• [INSTRUCTIONS FOR THE TASK]
Print only the lines running from the line with "The width and" to the final line below, both included, exactly as written and without the pictures.

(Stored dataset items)
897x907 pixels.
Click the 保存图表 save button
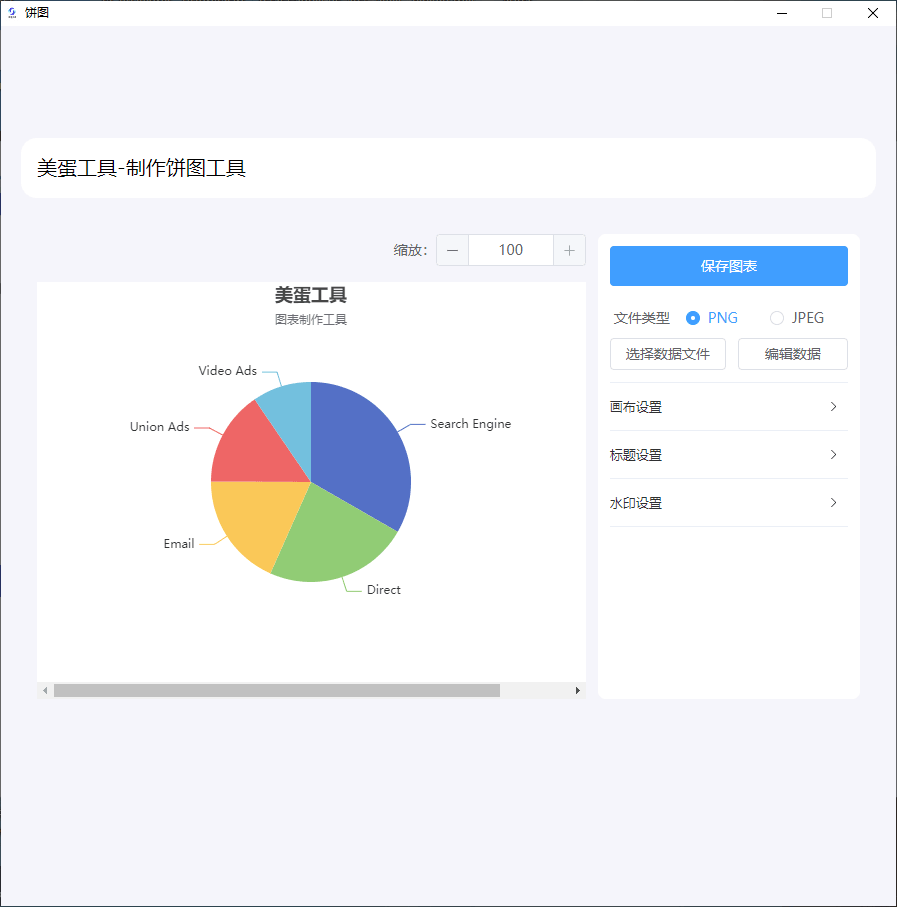pos(728,266)
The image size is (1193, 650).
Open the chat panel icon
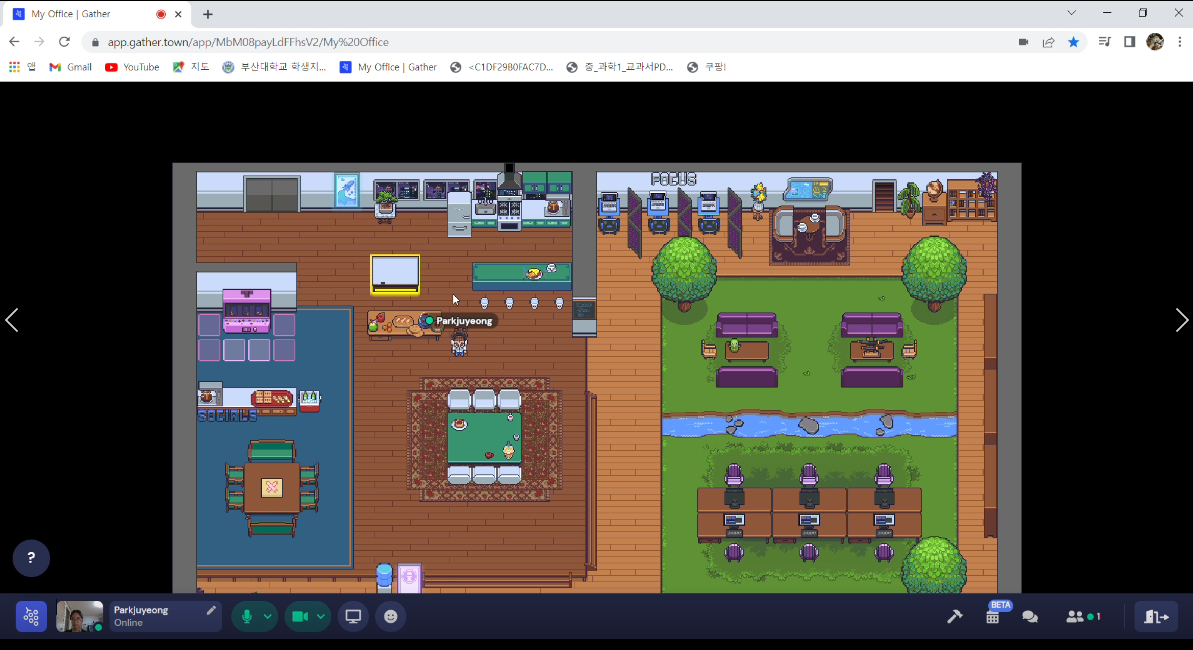tap(1030, 617)
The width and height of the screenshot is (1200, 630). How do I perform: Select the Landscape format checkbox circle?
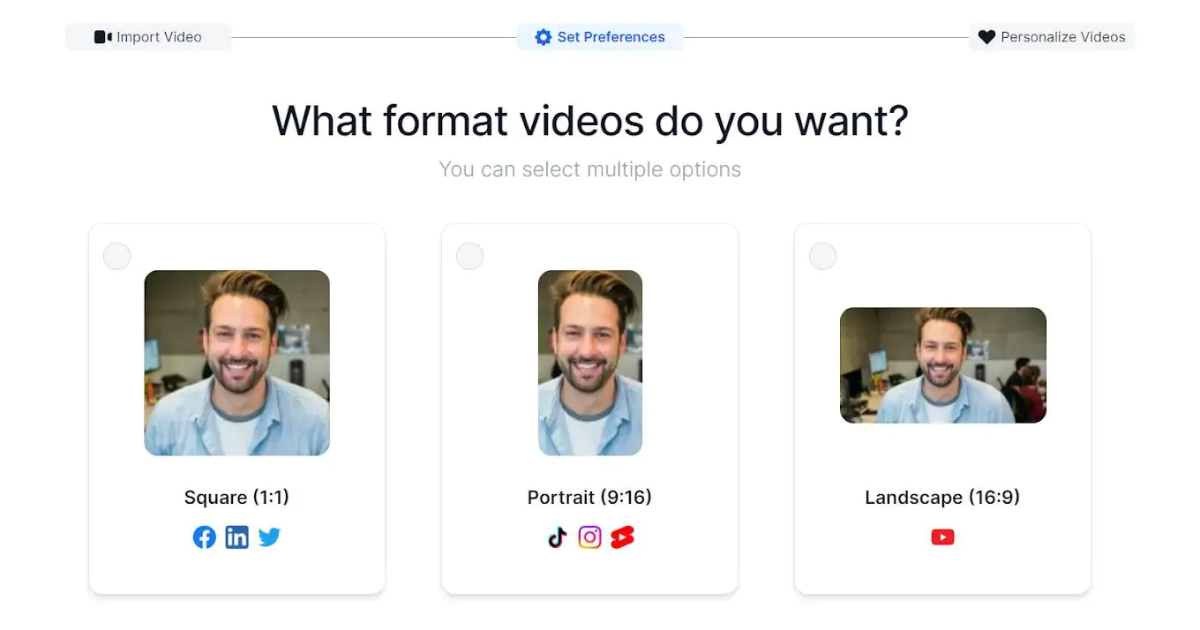coord(823,256)
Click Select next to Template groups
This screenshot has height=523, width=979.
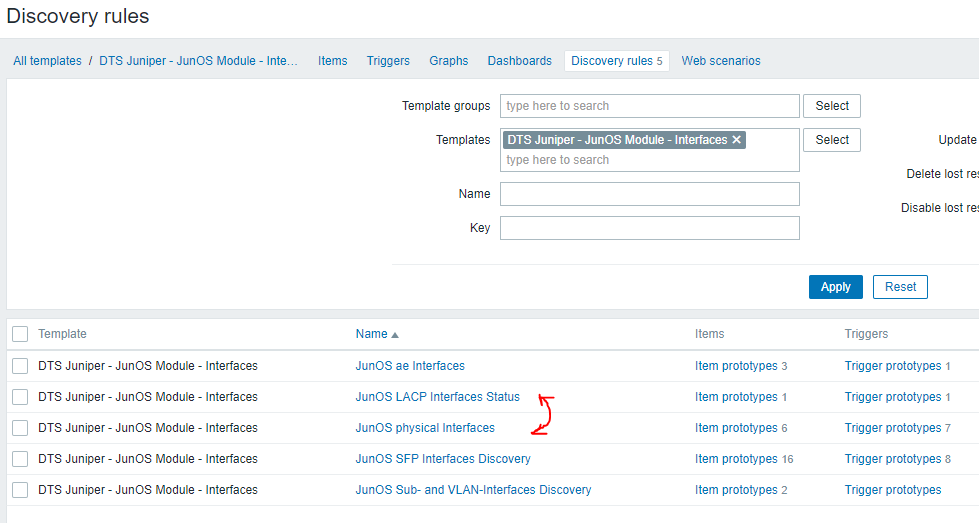coord(832,106)
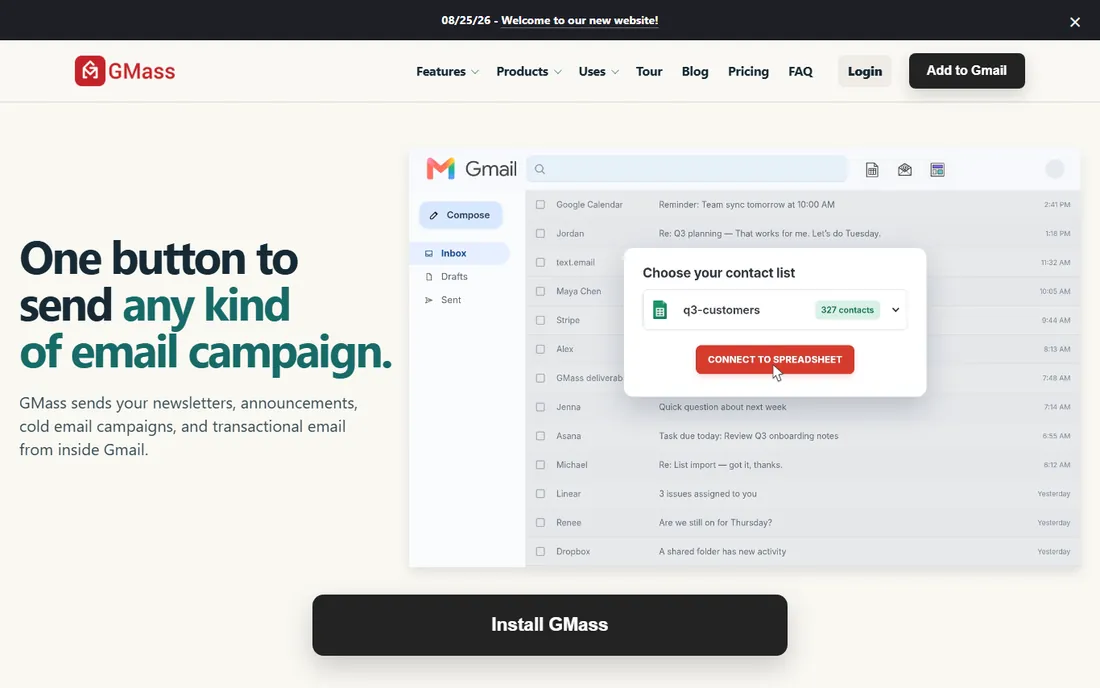Click the table layout icon beside search

click(937, 170)
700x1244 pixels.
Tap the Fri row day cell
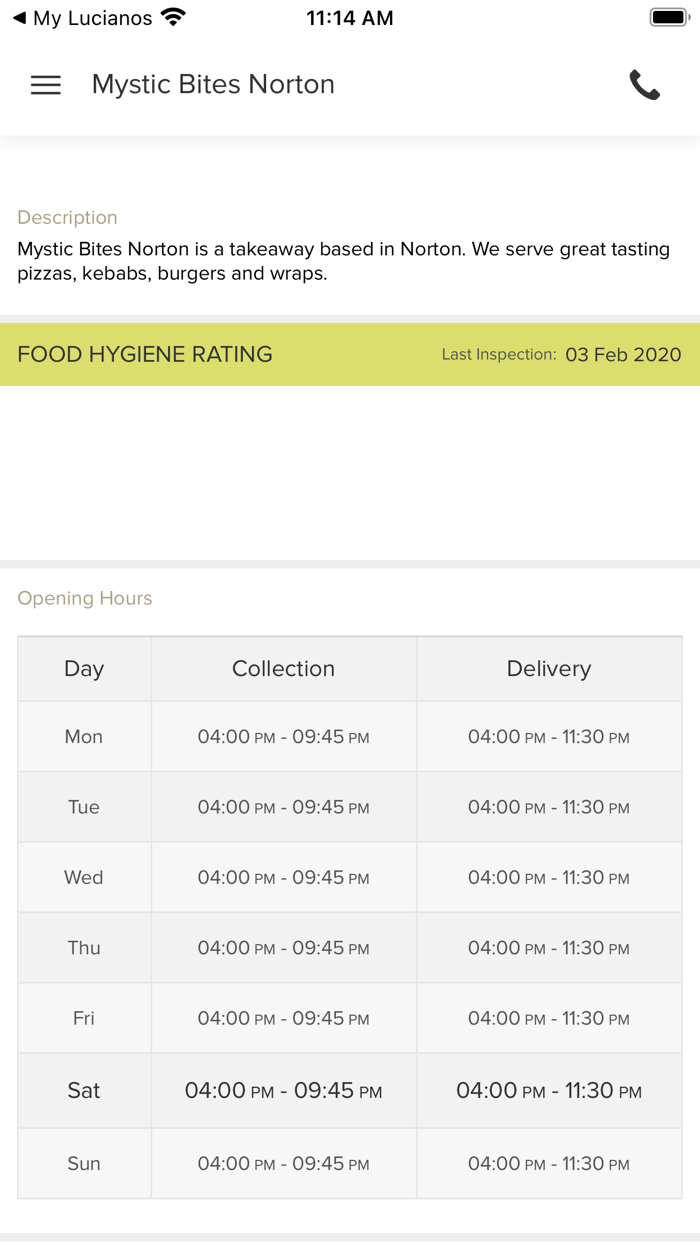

• [ANSWER AREA]
The width and height of the screenshot is (1200, 630). How do I perform: Select the Landscape format checkbox circle?
coord(823,256)
Click Select next to Template groups
This screenshot has height=523, width=979.
coord(832,106)
Click the table layout icon beside search

click(937, 170)
700x1244 pixels.
Tap the Fri row day cell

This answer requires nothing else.